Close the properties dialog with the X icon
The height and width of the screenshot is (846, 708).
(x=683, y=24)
++++
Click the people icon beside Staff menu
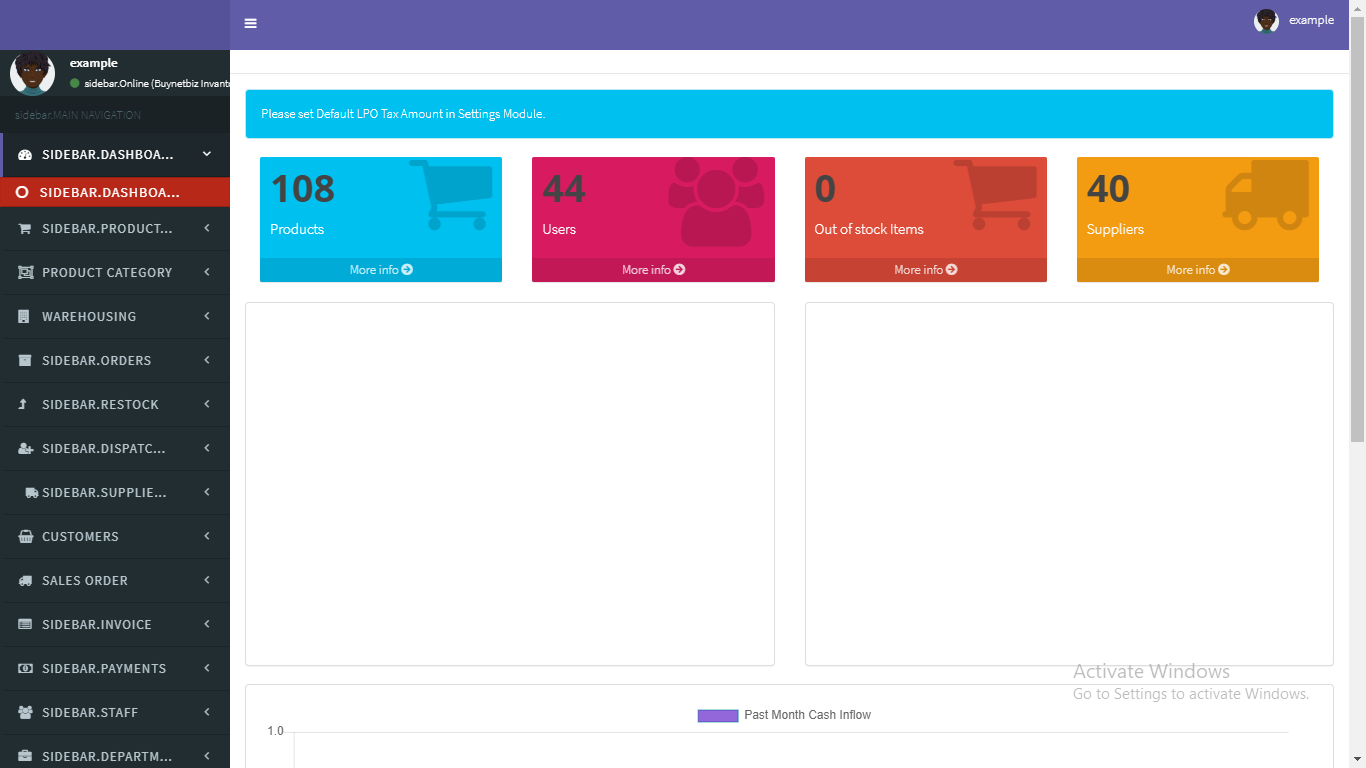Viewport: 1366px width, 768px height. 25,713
++++
THE PROBLEM. Recast the items starting at the line containing "Close the properties dialog with the X icon" and ending at the line containing "(x=683, y=24)" as a numbered list, leaving out any blank lines.

WORKED ANSWER.
1. Close the properties dialog with the X icon
2. The height and width of the screenshot is (846, 708).
3. (x=683, y=24)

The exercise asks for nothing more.